DOCUMENT →
================
# Fighter Factory



## fighterfactory (Dec 2, 2004)

8) Hi,
The Fighter Factory has moved to a new web. We are now located at www.fighterfactory.net. We're updating the photos too!


----------



## Medvedya (Dec 2, 2004)

Search me mate, I guess you'll have to click on the link and find out!


----------



## GermansRGeniuses (Dec 2, 2004)

An aircraft restoration company...


You don't need to post 7 times to get your idea out, unless you're Hot Space...


----------



## cheddar cheese (Dec 4, 2004)

Ah they're all gone...


----------



## Nonskimmer (Dec 4, 2004)

What's all gone?


----------



## cheddar cheese (Dec 4, 2004)

My memory


----------



## the lancaster kicks ass (Dec 4, 2004)

how did you remember his question long enough to answer it then??


----------



## rebel8303 (Dec 4, 2004)

It wasn't gone till then... I don't think he will ever anwer back...
================
RECORDS SHOWN →

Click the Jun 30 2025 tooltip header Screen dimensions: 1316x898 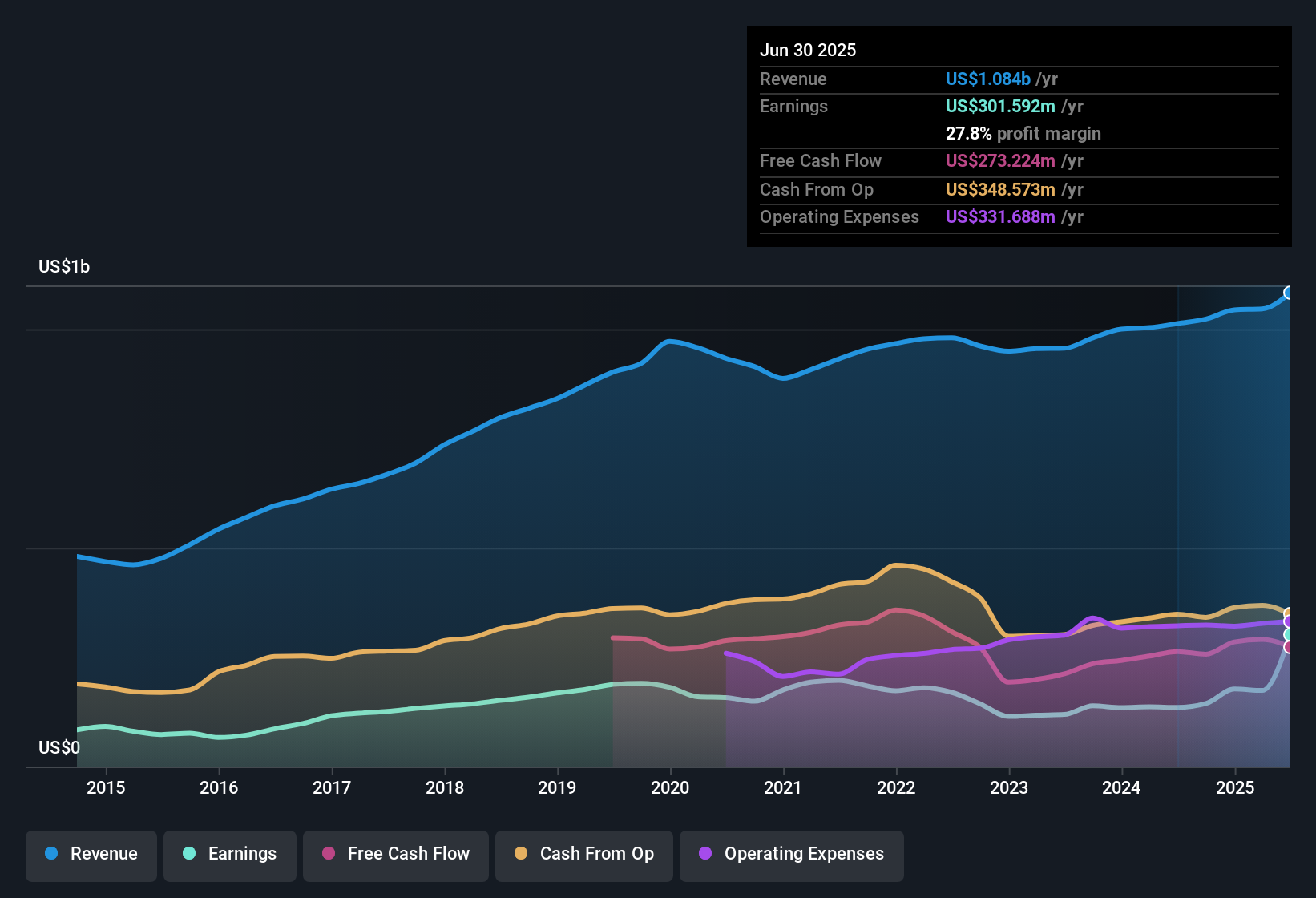point(808,50)
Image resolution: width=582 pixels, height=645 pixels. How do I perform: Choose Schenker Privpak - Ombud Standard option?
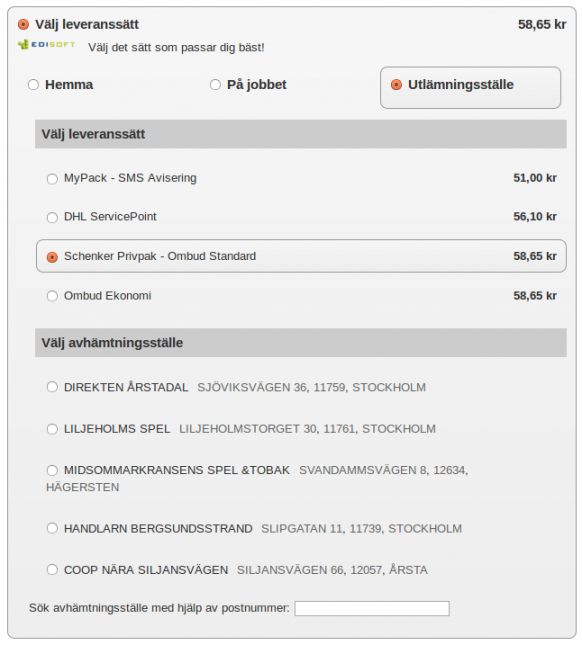[x=52, y=257]
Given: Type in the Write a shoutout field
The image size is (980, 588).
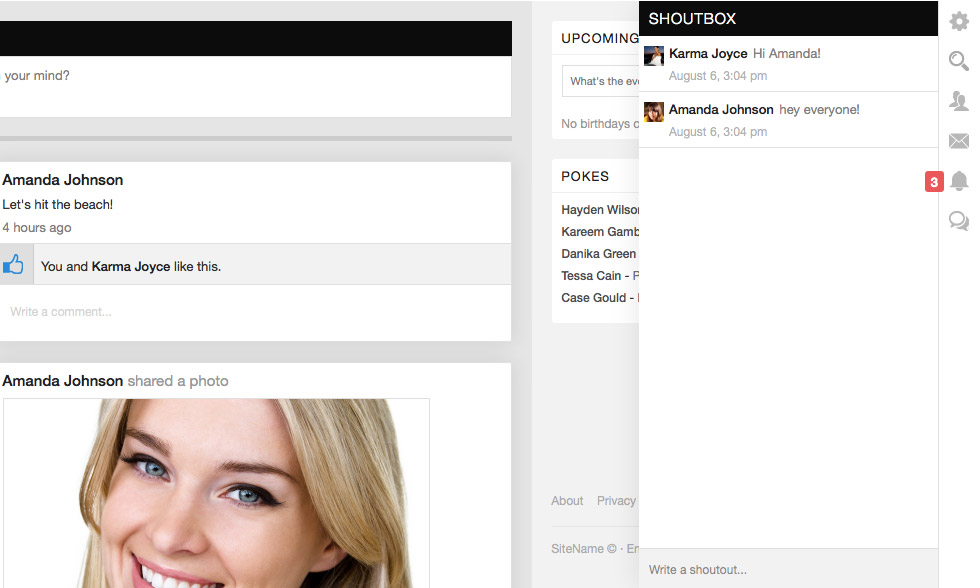Looking at the screenshot, I should tap(788, 569).
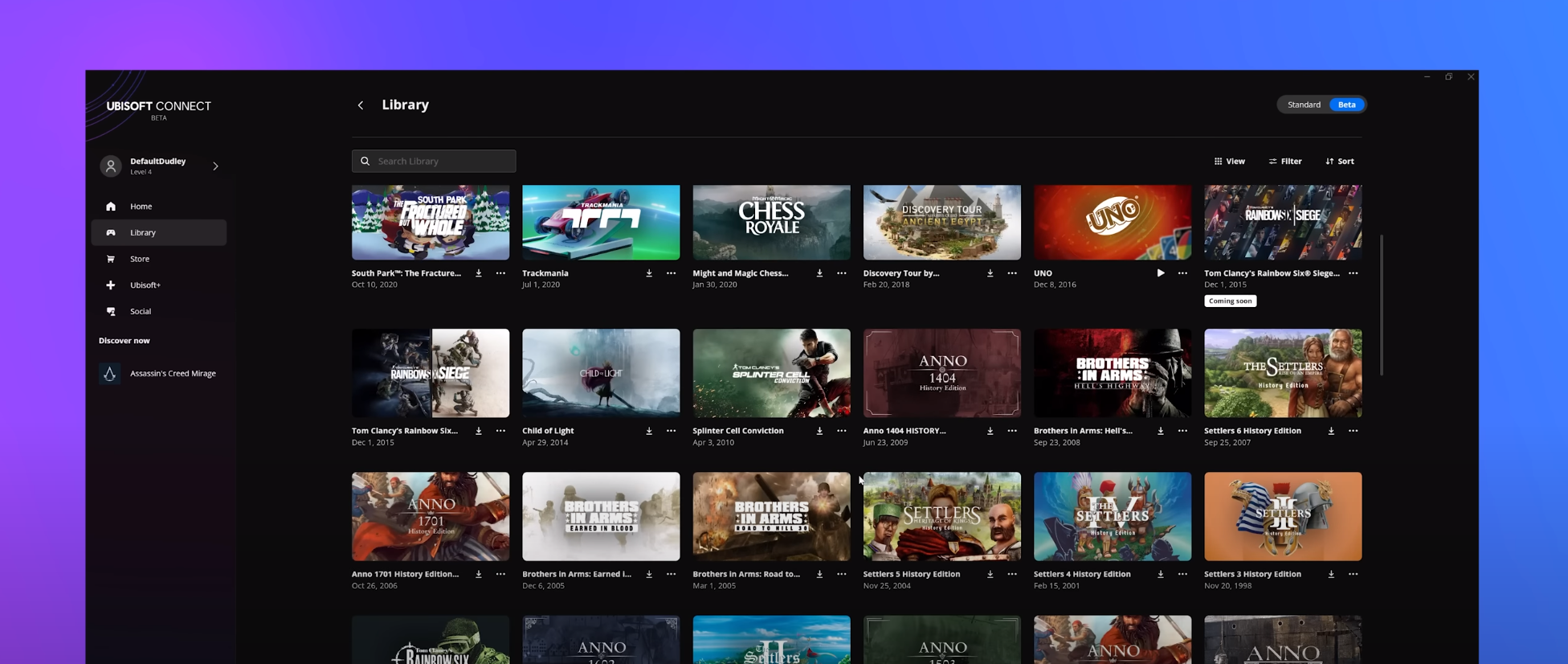Screen dimensions: 1568x664
Task: Select the Beta interface toggle
Action: [1346, 105]
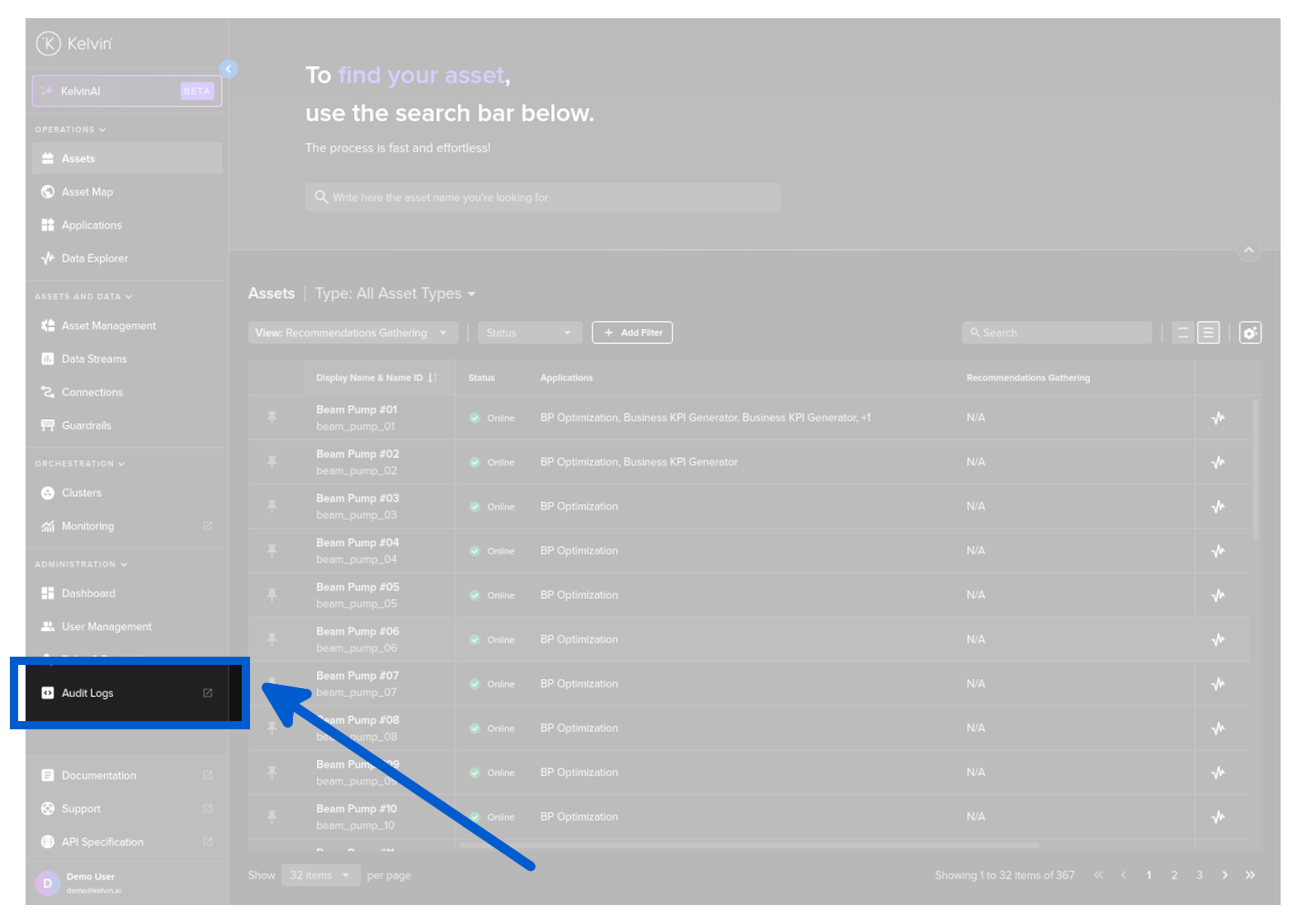This screenshot has height=924, width=1307.
Task: Go to the last page of results
Action: [1250, 875]
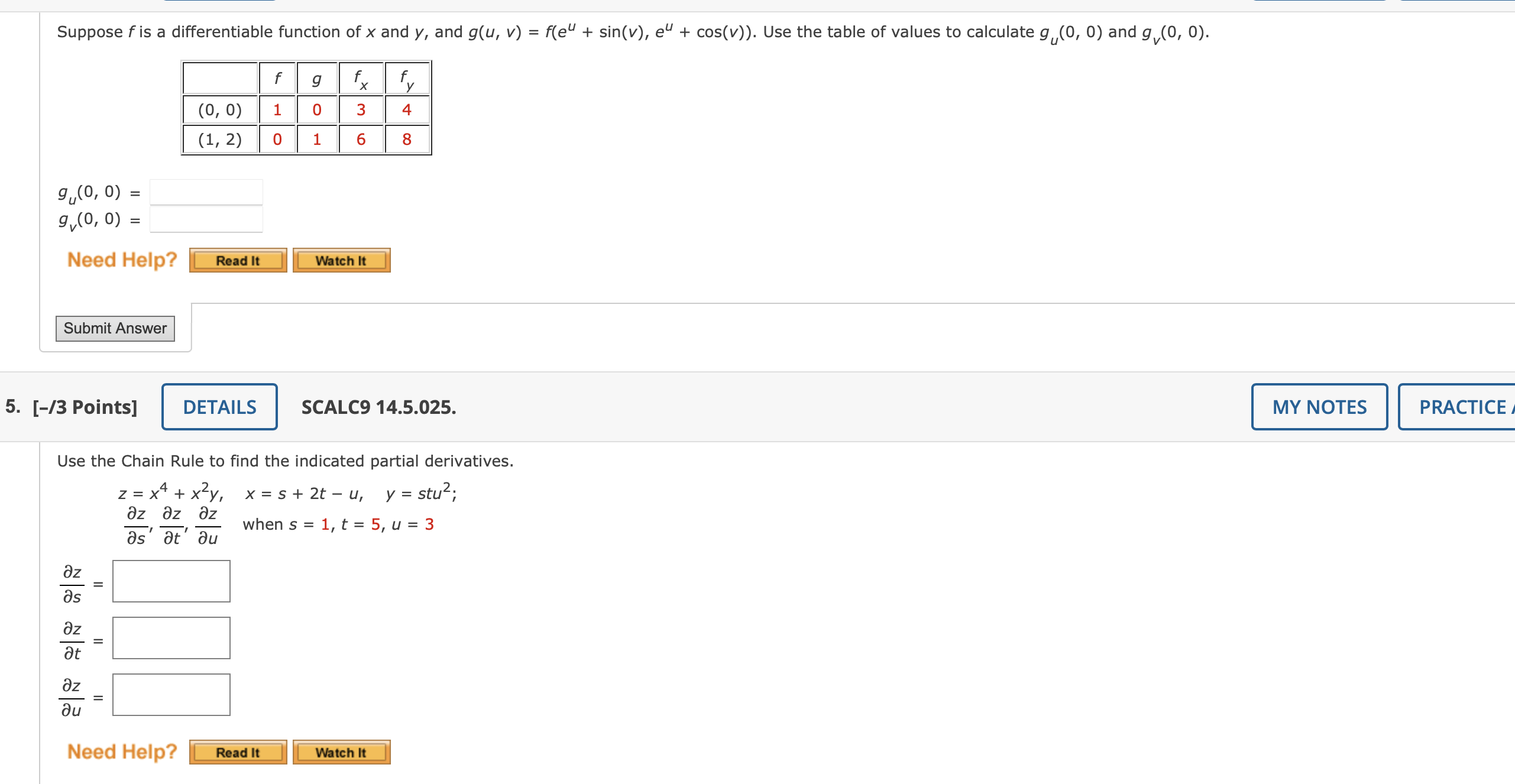Click the Read It button for question 4
Viewport: 1515px width, 784px height.
[x=237, y=260]
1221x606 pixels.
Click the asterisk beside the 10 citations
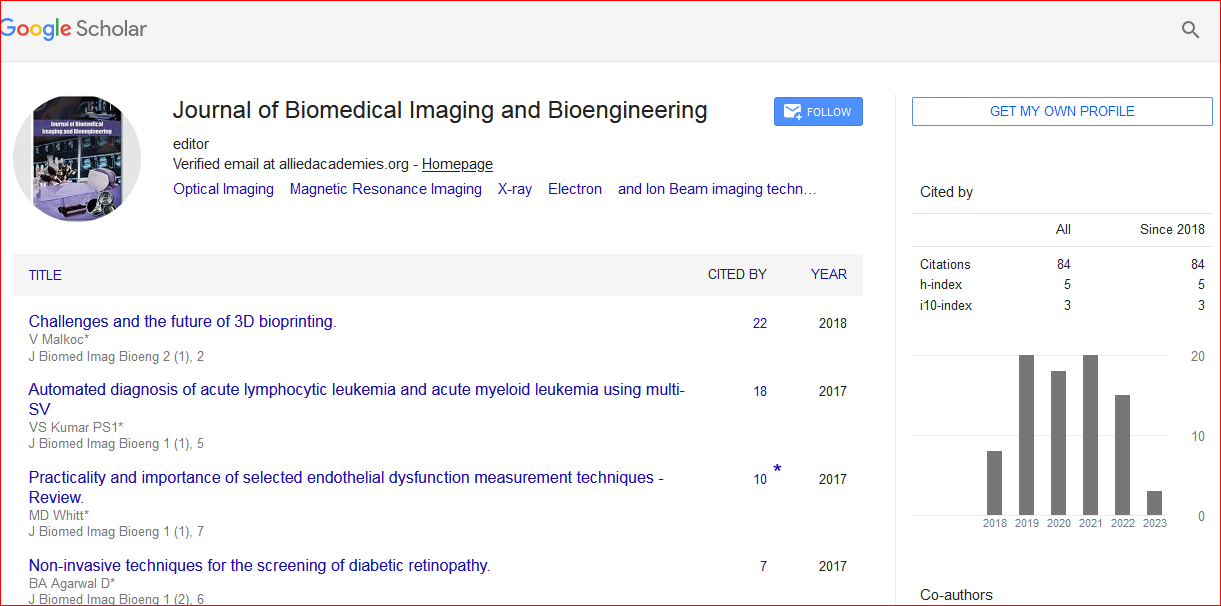point(777,470)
================
ACTIONS TO TAKE →
- A) Answer these questions from the Fighter Factory thread:
(i) What new web address does the Fighter Factory post give?
(ii) How does GermansRGeniuses describe the Fighter Factory?
(iii) What does cheddar cheese say is all gone?
- B) Carry on the Fighter Factory thread after its last post.
The lines are separate from the Fighter Factory thread.

THE REPLIES →
- A)
(i) www.fighterfactory.net
(ii) An aircraft restoration company
(iii) Cheddar cheese's memory

- B)
----------



## cheddar cheese (Dec 5, 2004)

the lancaster kicks ass said:


> how did you remember his question long enough to answer it then??



Not until wednesday, my gerbil requires my services


----------



## rebel8303 (Dec 5, 2004)

well he did it! he answered!


----------



## cheddar cheese (Dec 5, 2004)

To the untrained eye I answed, to the uneducated eye I spammed


----------



## the lancaster kicks ass (Dec 5, 2004)

that's gotta be one of the classic quotes...............


----------



## cheddar cheese (Dec 6, 2004)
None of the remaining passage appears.